Jenna closed her eyes and reopened them when directed. At arms length there was another painting on the easel.
It was… an overwhelming explosion of sunset colours that nature was surely too classy to put on display. A neon-darkness corona against old old trees. A gobsmacking extravaganza of life and how it always pulls your pants down when you least expect it.
Jenna gaped, eyes wandering. “It’s… wow. Amazing.”
“Well, thanks. But I made it the exact same way I’m painting that one over there. One quiet morning after another of scraping and building colour with the occasional cuppa tea. With lots of paintbrush-cleaning and other jobs I don’t particularly care for.”
“I guess, but…”
“But you’ve seen too many movies, pet. In the movies everything is done in montages that skip all the boring parts.
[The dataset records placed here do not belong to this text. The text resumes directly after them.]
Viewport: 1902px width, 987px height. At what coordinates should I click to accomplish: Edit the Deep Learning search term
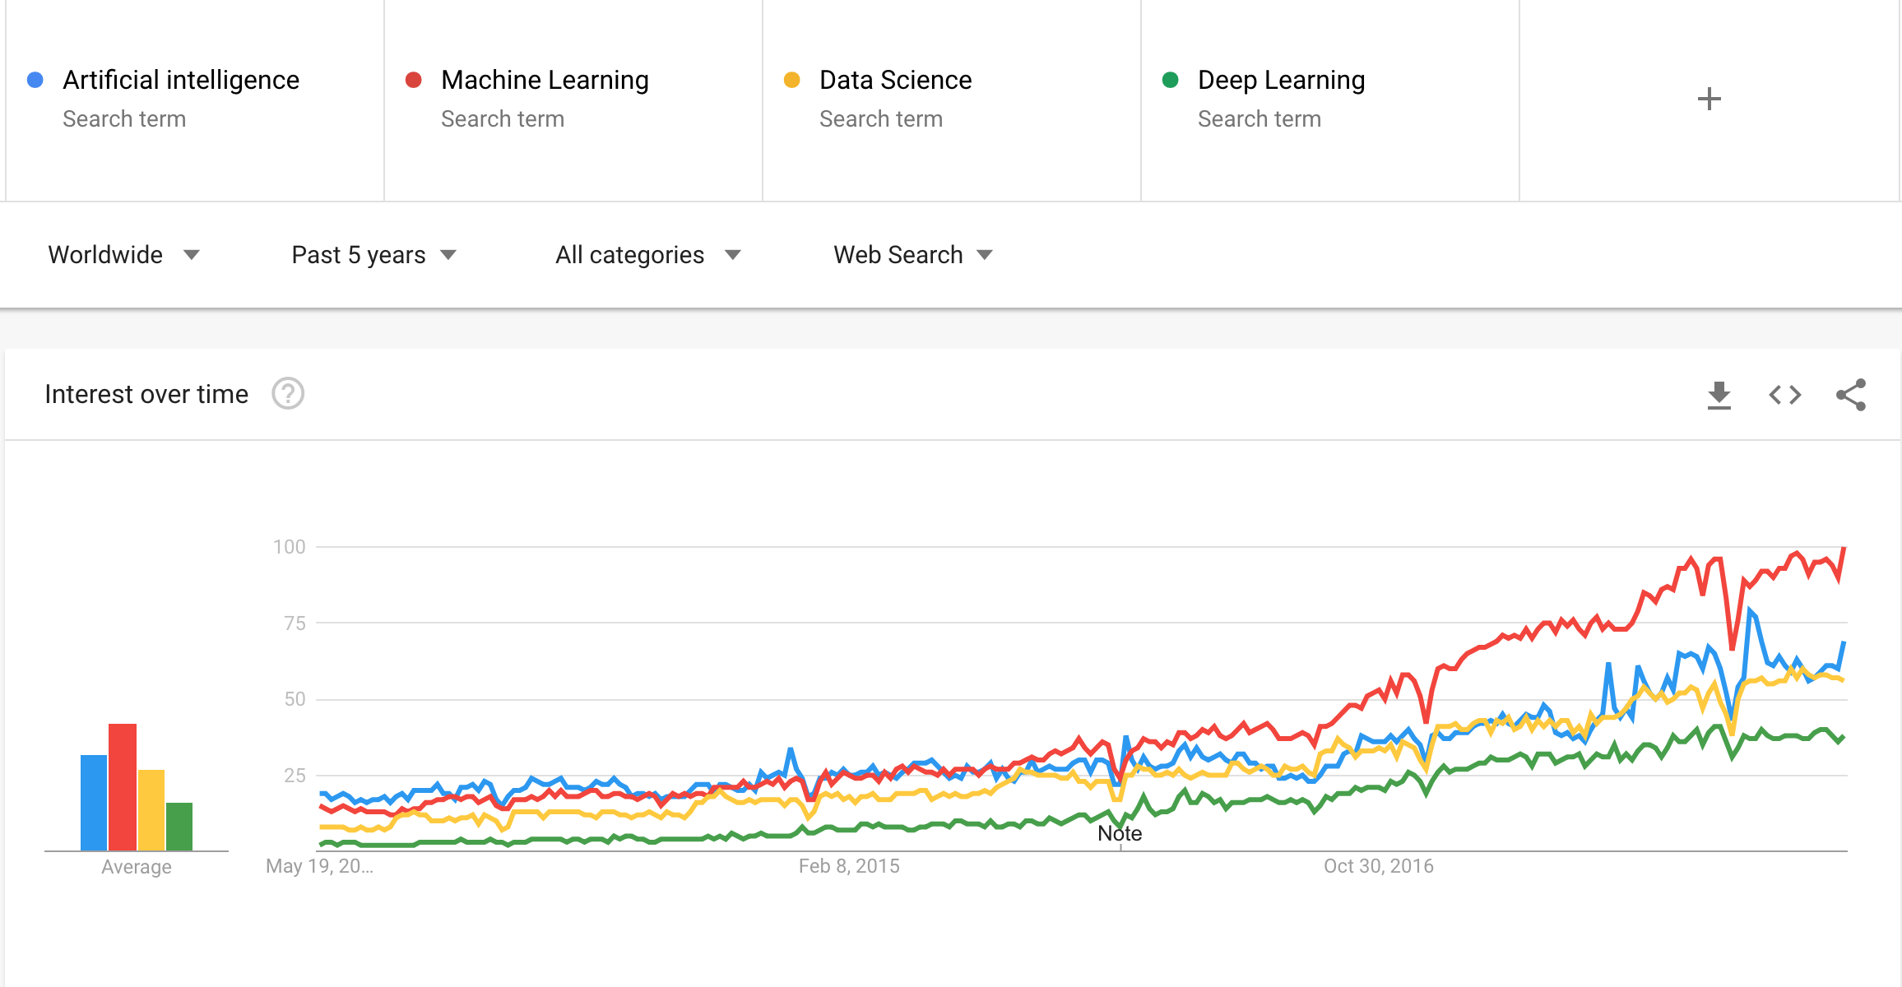(x=1281, y=81)
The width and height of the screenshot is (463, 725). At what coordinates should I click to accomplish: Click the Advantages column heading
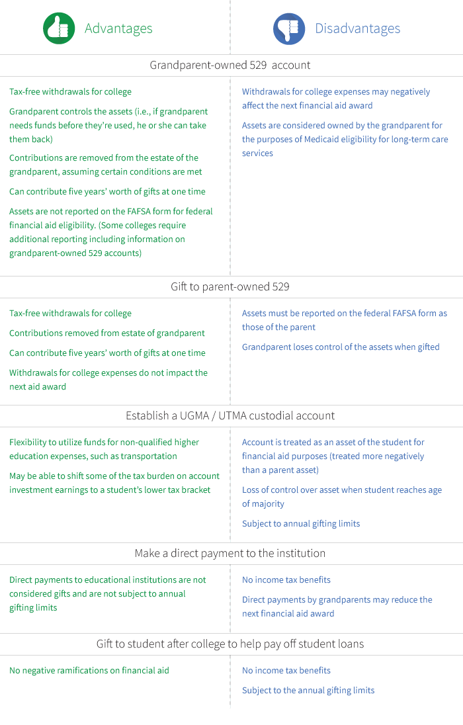(118, 28)
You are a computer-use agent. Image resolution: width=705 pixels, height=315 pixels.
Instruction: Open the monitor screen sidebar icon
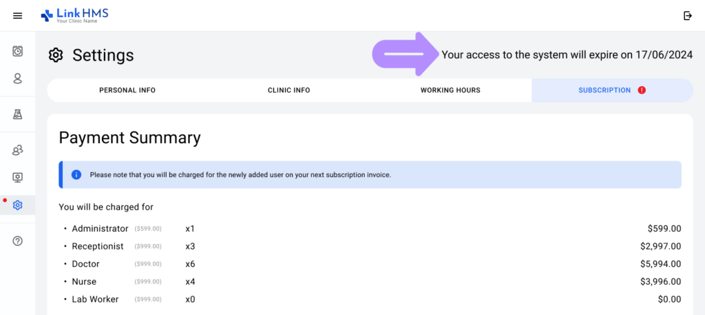click(x=17, y=178)
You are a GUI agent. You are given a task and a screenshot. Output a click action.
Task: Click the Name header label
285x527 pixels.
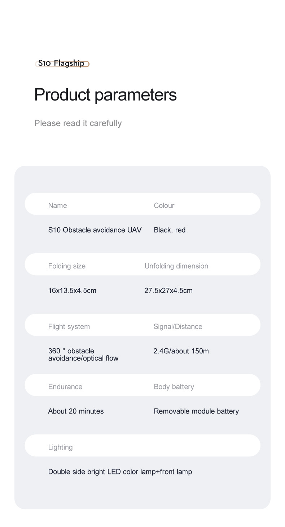pyautogui.click(x=58, y=205)
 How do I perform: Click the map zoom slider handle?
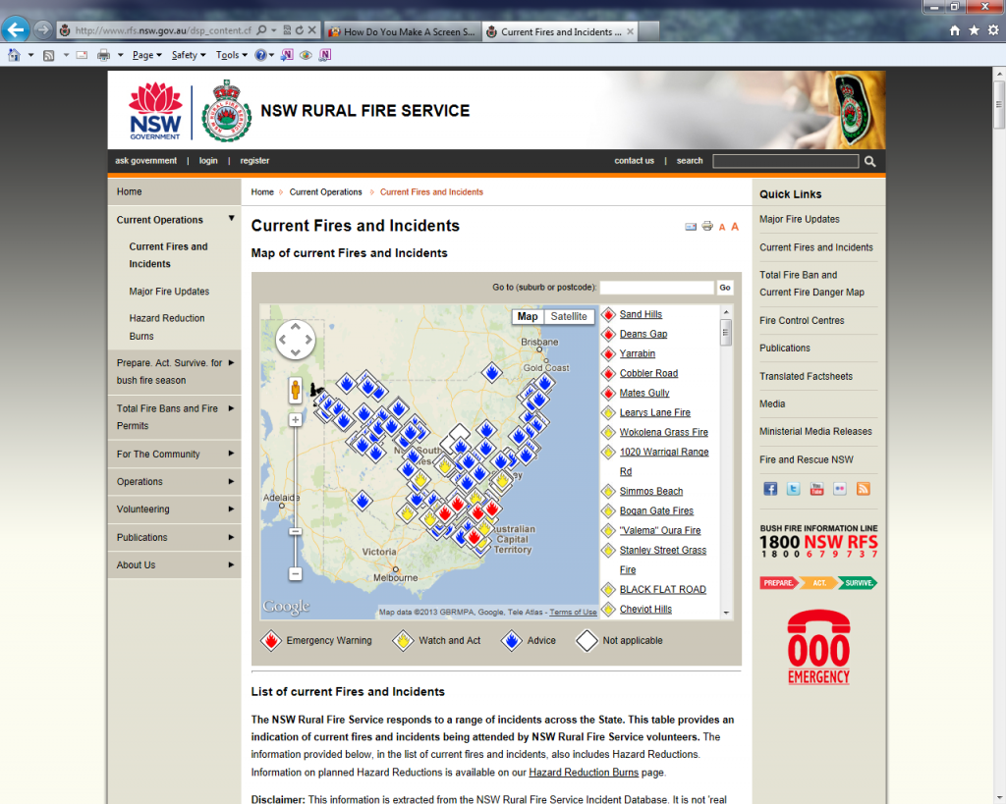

And in books they write that it took so-and-so eight years to paint that portrait, but that’s just one line. It doesn’t describe every single one of those days, because most of those days are the same, and all of them involve quite a bit of very boring stuff: artist went for two-hour walk with dog, that kind of thing.”
“I guess I just thought it would all be magical.”
“Oh, don’t get me wrong, it still kind of is. Painting is the most fun you can have by yourself – don’ttellyourmotherIsaidthat – I mean, I forgot you were there for an hour or so. I don’t even mind the boringness of it all.”
“Why not?”
“The boring tasks… they let me think. They stop me from getting full of myself. And because you just have to do them, that’s all. To make roast beef you have to get a bit of blood on your hands, to make art you have to do a lot of boring ordinary work over and over. Still want to be an artist?”
“Umm, yes?”
“Good. I’m glad. Now get out of here, you have to be home before dark and we both know how your mum worries.”
The moral of the story
Here is a lesson it took me many years to learn; a lesson many people have not learned, especially about their marketing.
Doing magical work often feels the same as doing prosaic work.
Planning is entirely magical. Results are often pretty magical, too.
But doing the work is still doing the work: enjoyable, but very ordinary.
Here’s the important bit:
This doesn’t mean anything is wrong; it doesn’t mean that you need to make changes.
In regards to your marketing, the point where you start thinking, “Ho hum, I’m talking about this again, yawn” corresponds very closely to the point where people are starting to know you and remember you. (If you change your marketing so it feels bright and new and special, you reset the clock on memorability. Beware.)
Said another way:
How you feel about the work while you’re doing it isn’t a useful measurement of whether it’s any good.